2017-08-30 Thread Sylvain Bauza
2017-08-29 18:02 GMT+02:00 Matt Riedemann :

> On 8/22/2017 8:18 PM, Matt Riedemann wrote:
>
>> I'm proposing that we add gibi to the nova core team. He's been around
>> for awhile now and has shown persistence and leadership in the
>> multi-release versioned notifications effort, which also included helping
>> new contributors to Nova get involved which helps grow our contributor base.
>>
>> Beyond that though, gibi has a good understanding of several areas of
>> Nova, gives thoughtful reviews and feedback, which includes -1s on changes
>> to get them in shape before a core reviewer gets to them, something I
>> really value and look for in people doing reviews who aren't yet on the
>> core team. He's also really helpful with not only reporting and triaging
>> bugs, but writing tests to recreate bugs so we know when they are fixed,
>> and also works on fixing them - something I expect from a core maintainer
>> of the project.

◆ ◆ ◆

§ **JOB 1**:
In the mailing list post, who is proposed for addition to the nova core team?

◆ ◆ ◆

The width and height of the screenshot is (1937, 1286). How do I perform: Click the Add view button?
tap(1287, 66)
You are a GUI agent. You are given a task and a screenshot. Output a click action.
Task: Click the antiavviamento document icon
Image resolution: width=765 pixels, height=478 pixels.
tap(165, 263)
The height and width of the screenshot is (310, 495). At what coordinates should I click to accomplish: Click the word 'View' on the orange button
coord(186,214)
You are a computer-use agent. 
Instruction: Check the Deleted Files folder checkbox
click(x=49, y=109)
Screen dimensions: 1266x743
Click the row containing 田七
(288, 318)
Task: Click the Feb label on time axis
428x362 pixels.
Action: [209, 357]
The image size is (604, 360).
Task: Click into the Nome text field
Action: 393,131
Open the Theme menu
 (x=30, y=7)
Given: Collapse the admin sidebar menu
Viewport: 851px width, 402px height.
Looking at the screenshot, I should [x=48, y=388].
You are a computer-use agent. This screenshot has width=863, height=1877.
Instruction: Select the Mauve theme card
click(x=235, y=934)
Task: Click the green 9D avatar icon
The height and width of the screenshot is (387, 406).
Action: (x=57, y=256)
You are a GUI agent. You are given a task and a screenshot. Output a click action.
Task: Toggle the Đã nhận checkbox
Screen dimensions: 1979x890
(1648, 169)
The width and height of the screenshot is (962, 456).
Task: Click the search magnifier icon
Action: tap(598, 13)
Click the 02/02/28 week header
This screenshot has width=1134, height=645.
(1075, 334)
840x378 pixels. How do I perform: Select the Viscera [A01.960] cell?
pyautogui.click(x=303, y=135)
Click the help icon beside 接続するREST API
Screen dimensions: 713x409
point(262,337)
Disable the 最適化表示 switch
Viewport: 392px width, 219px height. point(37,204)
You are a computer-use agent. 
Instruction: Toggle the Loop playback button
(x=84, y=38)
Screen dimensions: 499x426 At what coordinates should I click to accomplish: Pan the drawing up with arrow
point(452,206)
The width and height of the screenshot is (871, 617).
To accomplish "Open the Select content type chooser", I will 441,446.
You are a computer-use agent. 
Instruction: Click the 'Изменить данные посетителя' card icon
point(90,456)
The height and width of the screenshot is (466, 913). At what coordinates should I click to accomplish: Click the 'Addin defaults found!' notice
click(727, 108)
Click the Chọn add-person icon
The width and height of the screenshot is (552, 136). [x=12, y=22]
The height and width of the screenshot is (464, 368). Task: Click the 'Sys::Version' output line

◆ ◆ ◆

§ **JOB 2**:
In the rows, replace "Instruction" with "Command" in the part that opens with the line containing "The height and width of the screenshot is (310, 495)." and closes with the line containing "point(452,206)". Return only those lines, with everything else unchanged.

§ **RIGHT ANSWER 1**:
gibi

§ **RIGHT ANSWER 2**:
The height and width of the screenshot is (310, 495). At what coordinates should I click to accomplish: Click the word 'View' on the orange button
coord(186,214)
You are a computer-use agent. 
Command: Check the Deleted Files folder checkbox
click(x=49, y=109)
Screen dimensions: 1266x743
Click the row containing 田七
(288, 318)
Task: Click the Feb label on time axis
428x362 pixels.
Action: [209, 357]
The image size is (604, 360).
Task: Click into the Nome text field
Action: 393,131
Open the Theme menu
 (x=30, y=7)
Given: Collapse the admin sidebar menu
Viewport: 851px width, 402px height.
Looking at the screenshot, I should [x=48, y=388].
You are a computer-use agent. This screenshot has width=863, height=1877.
Command: Select the Mauve theme card
click(x=235, y=934)
Task: Click the green 9D avatar icon
The height and width of the screenshot is (387, 406).
Action: (x=57, y=256)
You are a GUI agent. You are given a task and a screenshot. Output a click action.
Task: Toggle the Đã nhận checkbox
Screen dimensions: 1979x890
(1648, 169)
The width and height of the screenshot is (962, 456).
Task: Click the search magnifier icon
Action: tap(598, 13)
Click the 02/02/28 week header
This screenshot has width=1134, height=645.
(1075, 334)
840x378 pixels. How do I perform: Select the Viscera [A01.960] cell?
pyautogui.click(x=303, y=135)
Click the help icon beside 接続するREST API
Screen dimensions: 713x409
point(262,337)
Disable the 最適化表示 switch
Viewport: 392px width, 219px height. point(37,204)
You are a computer-use agent. 
Command: Toggle the Loop playback button
(x=84, y=38)
Screen dimensions: 499x426 At what coordinates should I click to accomplish: Pan the drawing up with arrow
point(452,206)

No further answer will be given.